Another top antioxidant. This polyphenol (present, among others, in grapes) not only makes it difficult for free radicals to damage your skin cells but also stimulates the formation of our own antioxidant enzymes.

5. Coenzyme Q10

The epidermis naturally produces this antioxidant. But due to sun exposure and age, from the age of 25-30, it is advisable to reinforce it with topical treatments. It’s more affordable than other antioxidants.

6. Niacinamide

At this point in your life, and after many summers roasting under the sun, it is very likely that melanocytes begin to malfunction and to give war-forming spots. Niacinamide or vitamin B3 inhibits the action of tyrosinase, the enzyme necessary for melanin synthesis. If it is not metabolized, there is no stain. At the same time, this vitamin stimulates epidermal cell renewal, resulting in thicker skin.

7. Hydroxy acids

Have you already turned 30? Congratulations. After blowing out the candles, take a look at your skin. Dull? Pergaminate? Acne? Collagen production is starting to falter and, to top it off, the skin layer is not renewed as happily as it was a few years ago. The solution is hydroxy acids, which loosen the ionic bonds of dead surface cells to be easily removed without rubbing. 
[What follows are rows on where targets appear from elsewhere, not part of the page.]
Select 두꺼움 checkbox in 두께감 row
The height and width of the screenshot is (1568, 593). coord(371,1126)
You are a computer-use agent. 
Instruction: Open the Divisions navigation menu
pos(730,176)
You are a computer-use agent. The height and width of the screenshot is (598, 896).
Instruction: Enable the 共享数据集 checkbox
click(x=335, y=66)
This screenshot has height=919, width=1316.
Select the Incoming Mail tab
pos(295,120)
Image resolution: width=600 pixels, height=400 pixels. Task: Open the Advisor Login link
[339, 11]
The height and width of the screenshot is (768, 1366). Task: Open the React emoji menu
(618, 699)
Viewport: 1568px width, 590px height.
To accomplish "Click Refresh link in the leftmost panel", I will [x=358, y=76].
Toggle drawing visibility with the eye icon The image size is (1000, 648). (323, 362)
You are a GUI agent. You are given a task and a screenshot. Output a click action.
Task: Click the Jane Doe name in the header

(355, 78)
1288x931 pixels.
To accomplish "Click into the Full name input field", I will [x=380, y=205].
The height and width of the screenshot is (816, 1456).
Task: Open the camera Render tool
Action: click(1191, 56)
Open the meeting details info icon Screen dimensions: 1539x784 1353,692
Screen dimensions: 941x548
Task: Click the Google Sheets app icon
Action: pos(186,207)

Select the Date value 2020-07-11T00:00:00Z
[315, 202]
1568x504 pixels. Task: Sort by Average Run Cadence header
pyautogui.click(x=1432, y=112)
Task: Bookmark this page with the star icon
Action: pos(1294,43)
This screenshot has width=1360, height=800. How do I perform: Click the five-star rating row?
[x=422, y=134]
Now it remains to determine whether alpha or beta hydroxy acids are right for you. Beta hydroxy acids (such as salicylic acid) are perfect for oily or acne-prone skin. Alpha hydroxy acids (better known by their acronym – AHAs – or by their proper name: azelaic acid, glycolic acid, lactic acid, and more) have a more intense exfoliating action but can be somewhat irritating or even sensitizing in the sun.

8. Lipids

After years of searching like crazy for oil-free cosmetics to fight acne, now it turns out that you have to use fatty ingredients. So what’s the deal? Well, your skin produces fewer lipids necessary for a healthy skin protective barrier. This leaves it more vulnerable to external agents. Do you notice that your skin dries out more quickly in winter? The answer is not a lack of water but a weakened skin barrier. Look on the label for ceramides, fatty acids (omega 3, 6, and 9), and cholesterol.

9. Hyaluronic acid

Its most coveted property is to absorb 1,000 times its weight in water, which interprets into incredible moisturizing power. The molecules of this acid literally burrow into the furrows of the skin, capture water, and swell, hence that immediate wrinkle filling effect. It also stimulates collagen production, healing processes, and cell renewal.